● Activity:
Below are some records; print every one of them exactly.

[Saved data entries]
┌──
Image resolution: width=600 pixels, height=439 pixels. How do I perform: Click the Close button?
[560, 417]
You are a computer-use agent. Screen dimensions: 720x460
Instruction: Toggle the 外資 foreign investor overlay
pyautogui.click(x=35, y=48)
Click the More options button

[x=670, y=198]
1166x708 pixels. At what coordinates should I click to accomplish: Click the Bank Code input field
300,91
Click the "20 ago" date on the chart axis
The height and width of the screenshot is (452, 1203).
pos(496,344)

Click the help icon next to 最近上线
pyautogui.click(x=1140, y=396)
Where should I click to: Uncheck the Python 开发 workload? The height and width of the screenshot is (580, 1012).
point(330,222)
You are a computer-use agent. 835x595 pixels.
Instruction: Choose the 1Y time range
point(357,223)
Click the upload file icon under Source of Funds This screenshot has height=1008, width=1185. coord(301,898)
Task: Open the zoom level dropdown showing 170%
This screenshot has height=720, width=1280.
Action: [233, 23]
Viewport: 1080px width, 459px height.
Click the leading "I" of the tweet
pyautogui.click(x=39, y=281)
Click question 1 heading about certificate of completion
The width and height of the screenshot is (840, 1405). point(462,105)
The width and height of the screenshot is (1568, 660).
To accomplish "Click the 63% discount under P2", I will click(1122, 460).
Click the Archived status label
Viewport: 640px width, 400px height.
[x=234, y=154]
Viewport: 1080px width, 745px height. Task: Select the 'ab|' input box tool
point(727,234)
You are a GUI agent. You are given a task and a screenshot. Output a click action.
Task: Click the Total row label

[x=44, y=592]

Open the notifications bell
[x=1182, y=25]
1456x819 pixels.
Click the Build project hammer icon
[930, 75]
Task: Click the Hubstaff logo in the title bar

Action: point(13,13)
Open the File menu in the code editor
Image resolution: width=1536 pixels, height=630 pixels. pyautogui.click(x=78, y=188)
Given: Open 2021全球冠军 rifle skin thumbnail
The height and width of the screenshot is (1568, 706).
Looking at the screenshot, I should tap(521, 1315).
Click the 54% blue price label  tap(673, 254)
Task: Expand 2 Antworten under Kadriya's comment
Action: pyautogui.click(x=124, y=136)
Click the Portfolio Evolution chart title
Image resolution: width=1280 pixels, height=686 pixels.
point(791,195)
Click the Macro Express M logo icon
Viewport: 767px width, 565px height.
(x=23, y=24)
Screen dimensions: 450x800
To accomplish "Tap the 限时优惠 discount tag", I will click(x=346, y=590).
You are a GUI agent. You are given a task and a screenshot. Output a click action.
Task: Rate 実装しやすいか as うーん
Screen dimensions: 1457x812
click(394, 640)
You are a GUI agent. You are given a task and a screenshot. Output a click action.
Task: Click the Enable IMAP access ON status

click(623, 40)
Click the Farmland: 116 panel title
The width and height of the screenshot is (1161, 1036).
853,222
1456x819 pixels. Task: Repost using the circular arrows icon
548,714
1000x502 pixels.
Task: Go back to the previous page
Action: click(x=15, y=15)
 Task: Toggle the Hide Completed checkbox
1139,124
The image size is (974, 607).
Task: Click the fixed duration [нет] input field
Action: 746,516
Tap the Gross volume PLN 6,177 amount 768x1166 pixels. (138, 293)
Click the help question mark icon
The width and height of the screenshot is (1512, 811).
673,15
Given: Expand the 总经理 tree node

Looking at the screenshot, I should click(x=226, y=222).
└──
● Answer area:
Image resolution: width=600 pixels, height=439 pixels. How do I perform: Click the Close button?
[560, 417]
You are a computer-use agent. Screen dimensions: 720x460
Instruction: Toggle the 外資 foreign investor overlay
pyautogui.click(x=35, y=48)
Click the More options button

[x=670, y=198]
1166x708 pixels. At what coordinates should I click to accomplish: Click the Bank Code input field
300,91
Click the "20 ago" date on the chart axis
The height and width of the screenshot is (452, 1203).
pos(496,344)

Click the help icon next to 最近上线
pyautogui.click(x=1140, y=396)
Where should I click to: Uncheck the Python 开发 workload? The height and width of the screenshot is (580, 1012).
point(330,222)
You are a computer-use agent. 835x595 pixels.
Instruction: Choose the 1Y time range
point(357,223)
Click the upload file icon under Source of Funds This screenshot has height=1008, width=1185. coord(301,898)
Task: Open the zoom level dropdown showing 170%
This screenshot has height=720, width=1280.
Action: [233, 23]
Viewport: 1080px width, 459px height.
Click the leading "I" of the tweet
pyautogui.click(x=39, y=281)
Click question 1 heading about certificate of completion
The width and height of the screenshot is (840, 1405). point(462,105)
The width and height of the screenshot is (1568, 660).
To accomplish "Click the 63% discount under P2", I will click(1122, 460).
Click the Archived status label
Viewport: 640px width, 400px height.
[x=234, y=154]
Viewport: 1080px width, 745px height. Task: Select the 'ab|' input box tool
point(727,234)
You are a GUI agent. You are given a task and a screenshot. Output a click action.
Task: Click the Total row label

[x=44, y=592]

Open the notifications bell
[x=1182, y=25]
1456x819 pixels.
Click the Build project hammer icon
[930, 75]
Task: Click the Hubstaff logo in the title bar

Action: point(13,13)
Open the File menu in the code editor
Image resolution: width=1536 pixels, height=630 pixels. pyautogui.click(x=78, y=188)
Given: Open 2021全球冠军 rifle skin thumbnail
The height and width of the screenshot is (1568, 706).
Looking at the screenshot, I should tap(521, 1315).
Click the 54% blue price label  tap(673, 254)
Task: Expand 2 Antworten under Kadriya's comment
Action: pyautogui.click(x=124, y=136)
Click the Portfolio Evolution chart title
Image resolution: width=1280 pixels, height=686 pixels.
point(791,195)
Click the Macro Express M logo icon
Viewport: 767px width, 565px height.
(x=23, y=24)
Screen dimensions: 450x800
To accomplish "Tap the 限时优惠 discount tag", I will click(x=346, y=590).
You are a GUI agent. You are given a task and a screenshot. Output a click action.
Task: Rate 実装しやすいか as うーん
Screen dimensions: 1457x812
click(394, 640)
You are a GUI agent. You are given a task and a screenshot. Output a click action.
Task: Click the Enable IMAP access ON status

click(623, 40)
Click the Farmland: 116 panel title
The width and height of the screenshot is (1161, 1036).
853,222
1456x819 pixels. Task: Repost using the circular arrows icon
548,714
1000x502 pixels.
Task: Go back to the previous page
Action: click(x=15, y=15)
 Task: Toggle the Hide Completed checkbox
1139,124
The image size is (974, 607).
Task: Click the fixed duration [нет] input field
Action: 746,516
Tap the Gross volume PLN 6,177 amount 768x1166 pixels. (138, 293)
Click the help question mark icon
The width and height of the screenshot is (1512, 811).
673,15
Given: Expand the 总经理 tree node

Looking at the screenshot, I should click(x=226, y=222).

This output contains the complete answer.